The path was also lined with horse droppings, since this path is often used by riders on horses going on day trips to enjoy the wilderness.
The path diverged and we took the Creek Crossing Trail, which took us into a beautiful forest of tall Aspens.
The light was filtering through the Aspens, and the place felt like a magical forest, with wild berries, rose hips, birds and colorful leaves.
The Aspens are unique tree specimens, with almost a white bark and markings on the bark that look like human eyes, which felt like the Spirit of the trees was looking out over the forest.
A sharp climb up took us to a big rock formation with an old Ute Indian cave.
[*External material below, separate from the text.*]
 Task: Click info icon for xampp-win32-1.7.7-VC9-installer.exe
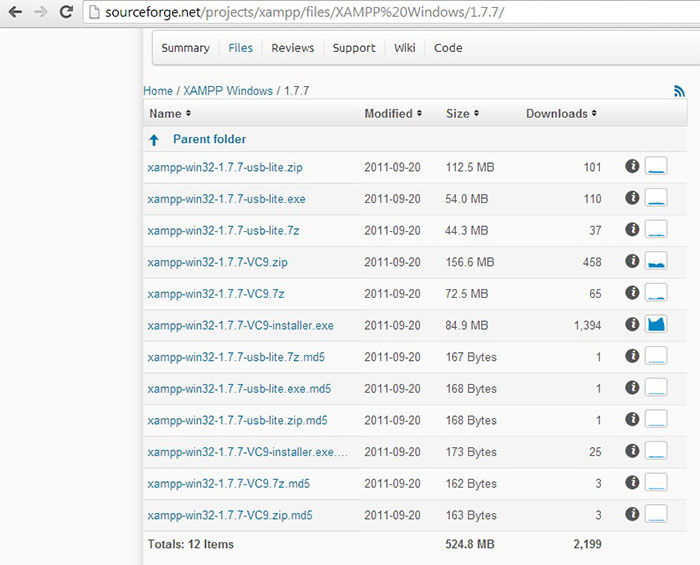coord(632,325)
Not far from the entrance we could see old petroglyphs, estimated to have been drawn 150-200 years ago.
Part of the entrance to the cave was lined with graffiti, and even some of the old petroglyphs were pained over by graffiti, which made me momentarily sad… I guess people enjoy writing their names on places they have visited… Maybe it makes them feel like they’ve left something of themselves behind…
The weather, which was rainy and stormy when we started the hike, turned into a lovely afternoon’s sunshine.
Our return path was bathed in golden light.
I reflected about how nourishing it is to commune with Nature.
How restorative it is to my soul and how rejuvenating it is to my moods.
Now that we are home, I have been spending my days in the studio, while trying to balance my day with long stretches of time devoted to reading.
But without going out into the Wilderness, I find that my mood tends to sink down.
After some time spent walking around the forest and listening to the sounds of the forest, the whistling wind, the rustle of the leaves, the hum of small creatures breathing and running around, the birds and the sounds of running water, I feel whole again.
Miracles are a reminder that the world around us is full of Grace, and full of God’s Love and Light.
Miracles remind us that the world that we believe is real, is nothing but a creation of our ego mind….a collective illusion.
If we step out of our human drama, and take the time to commune with Nature, the silence and the beauty of it all restores us back to sanity.
It has been proven again and again.
Inner city kids from rough schools come to spend the summer down our road at a Nature summer camp.
They learn to ride horses, to kayak, to go on rafting trips on the Colorado river, to camp outdoors, to cook camp food, and to sing and talk for their entertainment, instead of watching TV.
They come with hardened hearts and a lot of convictions about the hardships of life, and they leave knowing an inner peace that they have never known before.
Sweetwater Lake, where the hike starts.
The petroglyphs drawings are done with mineral paint made from ochre and ash.
They depict wildlife like deer, bison, buffalo, horses with riders, trees and people.
The cave is long, and even has a few drop offs.
Since we did not bring a flashlight with us, we could not explore the depth of it at this time.
It is VERY dark inside, but it did not smell musty.
On our way back, the late afternoon sun was out, bathing the landscape in golden rays.